As a competitive card, Wish has its limits—in forcing you to play the card immediately—but the flexibility in casual games fills me with childlike glee. Does anyone not dream of using Wish and then getting to dig through boxes and binders to find the funniest and most unexpected card? Finally, it’s time for my foil Mudhole to shine!
Minsc, Beloved Ranger
I can’t describe the pure joy that I felt—expressed in a primal battle shout to “go for the eyes”—seeing that Minsc would be making an appearance. My auto-include in my journeys through Baldur’s Gate and his littlest companion takes me back to managing my spell slots and desperately pausing combat as my fight against a beholder spirals out of control.
Look, I’m not going to turn down the opportunity to turn the game into a bone-themed mosh pit. A raveyard, if you will.
Xanathar, Guild Kingpin
The goofy, comically evil, and decadent mafioso leader of the Skullport thieves guild finally answers a question I didn’t know I had: what’s better than playing one good deck?
Playing two good decks.
A fantastic value engine in white that pairs amazingly with some of the recent creatures that take swings when they enter the battlefield. It also makes me wonder, does every good card in white need to glow? As long as their art is this gorgeous I’m not going to question it.
The ultimate in magical savings and loan, Treasure Vault can set you up for a massive turn, enable artifact and affinity strategies, and possibly even julienne fries. Every time I look at it I’m reminded of just how much a part of me still wants a giant vault of coins to swim around in, like an awkward gold aquarium.

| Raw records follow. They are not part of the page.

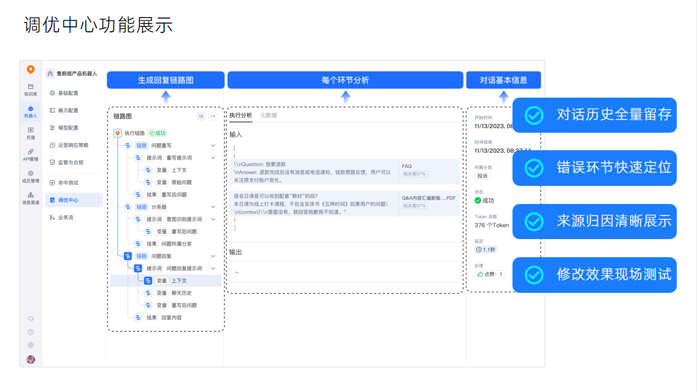Select the 聊天历史 variable in chain tree

181,293
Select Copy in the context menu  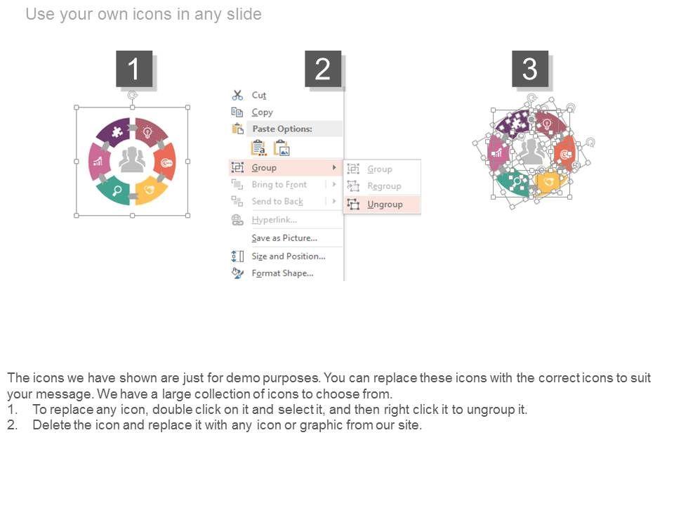point(262,112)
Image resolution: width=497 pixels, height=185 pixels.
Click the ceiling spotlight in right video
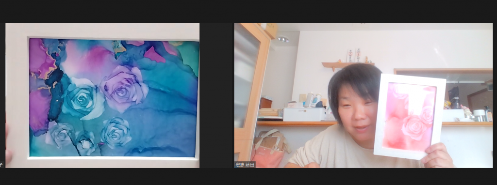pyautogui.click(x=283, y=40)
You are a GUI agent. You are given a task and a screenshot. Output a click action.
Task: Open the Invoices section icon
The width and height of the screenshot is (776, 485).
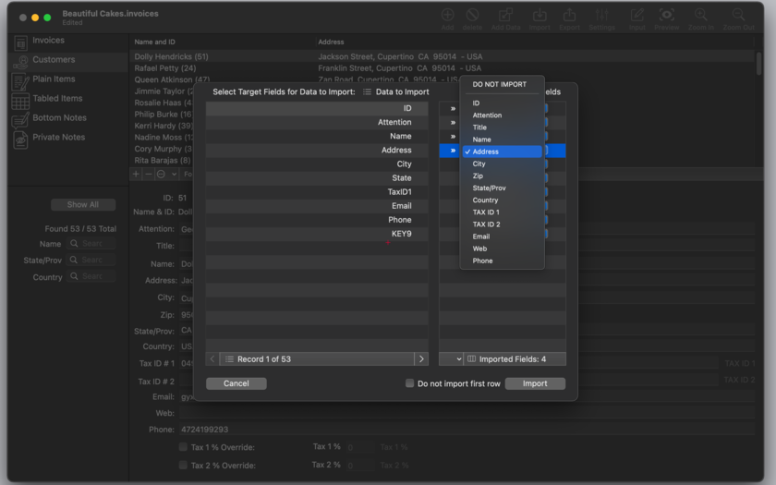[x=20, y=42]
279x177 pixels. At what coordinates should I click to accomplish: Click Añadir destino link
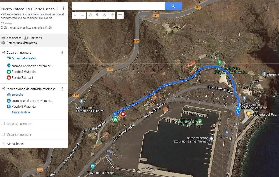(21, 112)
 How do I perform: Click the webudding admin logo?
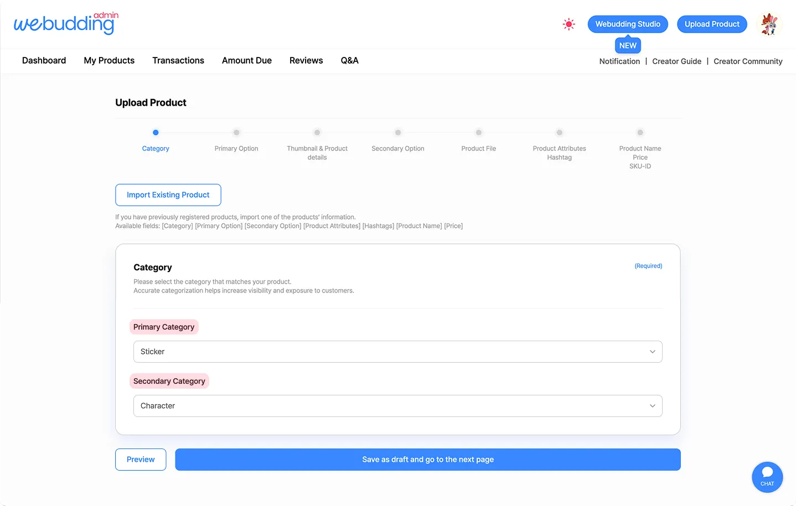click(66, 24)
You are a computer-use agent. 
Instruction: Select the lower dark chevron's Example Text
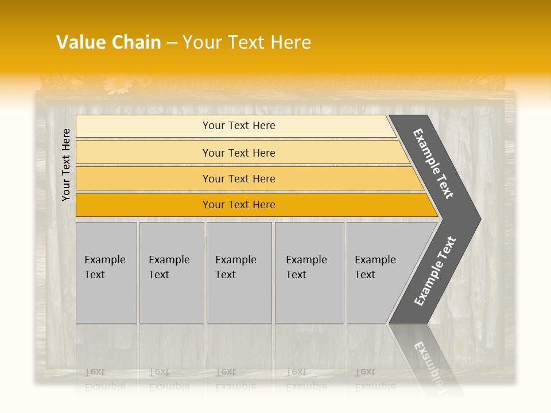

As my favorite class in D&D, the Bard has always been a storyteller and purveyor of myth and legend to me. The card version has really nailed this, rewarding me for playing a giant pile of cool legendary cards, and enabling me to play even more of them as I level up. My only complaint is that it narrows me to red/green ones, but I don’t mind getting that monkey off my back.
The essence of thievery was always a point of contention in D&D for me. Do I steal from the shopkeeper and potentially make our game about fleeing from the entire city watch? Am I still a hero if I’m robbing merchants blind? But when I can stop worrying about that and instead rob my opponents deck, I get to be the backstabbing cat burglar I’ve always wanted to be, and if my deck sucks, maybe their deck will be better. Yoink.
An astute viewer might notice a trend in a few of my choices and have a bone to pick with me, but I can assure you that the fanciest of all skulls is a fun and aggressive value engine. Whether he’s drawing you cards or simply keeping up the tempo by clearing blockers out of the way, Demilich can be a cornerstone of a control strategy, and a late game finisher.